Forbes named him one of Asia’s next generation tycoons; the Financial Times called him the third most powerful person in sports in Asia. But behind the grand accolades and the publicity photos, Chatri Sityodtong comes across as a surprisingly pensive character.
For him, success elicits some difficult memories. Born into a well-to-do family in Bangkok, he experienced destitution at a young age when his family lost its fortune in the 1997 Asian financial crisis. His father abandoned the family, leaving Sityodtong’s mother to bring up two sons alone.
She became the rock in his life, even encouraging him to attend Harvard, although they could not afford it. To save money, she shared his tiny dorm room at the university. When Sityodtong moved to Silicon Valley after graduation to chase a start-up dream, she went along, sleeping on the office floor and surviving on US$1.50 microwave meals.
A breakthrough came when Sityodtong sold his successful start-up in 2001, and moved to Wall Street for a career in finance. By the age of 37, he was the owner of a US$500 million hedge fund. But monetary wealth was not his definition of success. What Sityodtong really wanted was to pursue his childhood passion: martial arts. The time was ripe for yet another bold move, so he dropped everything to found One Championship.
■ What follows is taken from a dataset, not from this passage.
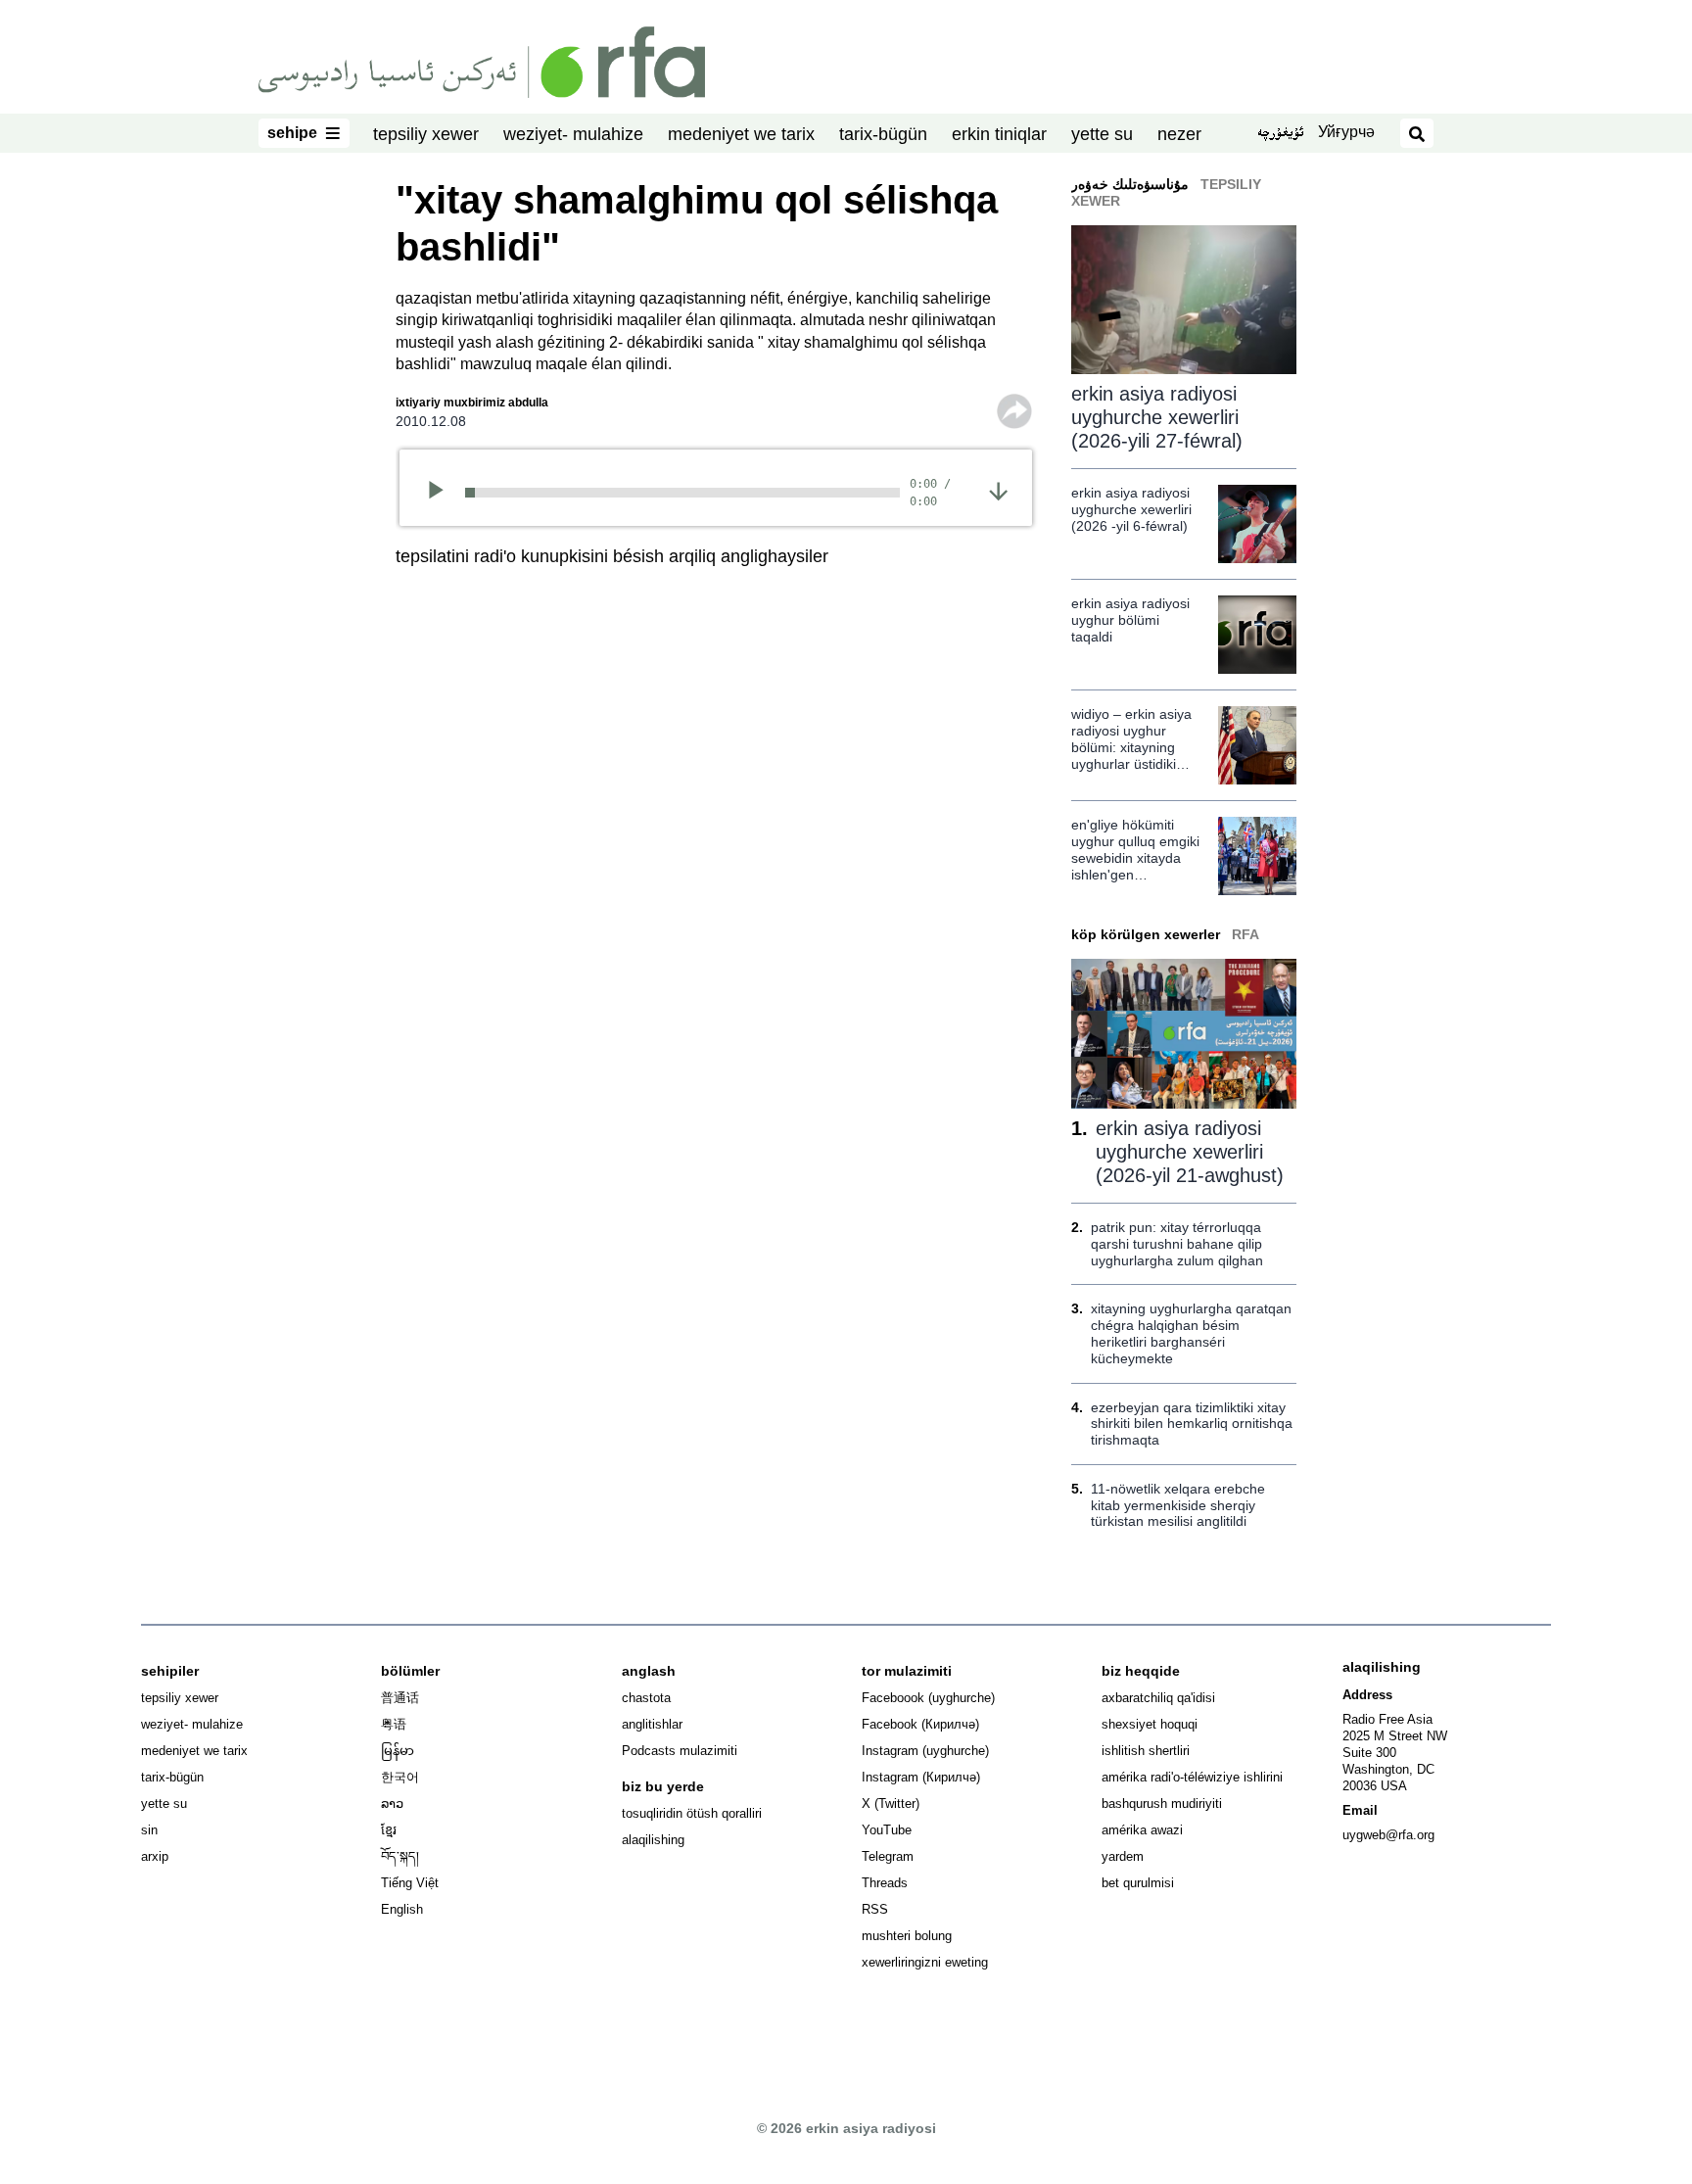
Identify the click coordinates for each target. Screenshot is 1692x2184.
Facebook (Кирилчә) (920, 1724)
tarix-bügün (883, 134)
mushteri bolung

Today, the company touts itself as Asia’s largest global sports media platform, with the potential to reach 2.7 billion viewers in more than 150 countries with its mixed martial arts competitions. To Sityodtong, the true purpose of martial arts goes beyond fighting and self-defence. The sport is also about self-improvement, whether emotionally, physically, or spiritually. This is why, instead of following the western format of sensationalised fights that glorify violence, One Championship’s focus is on promoting the transformative stories of its combatants.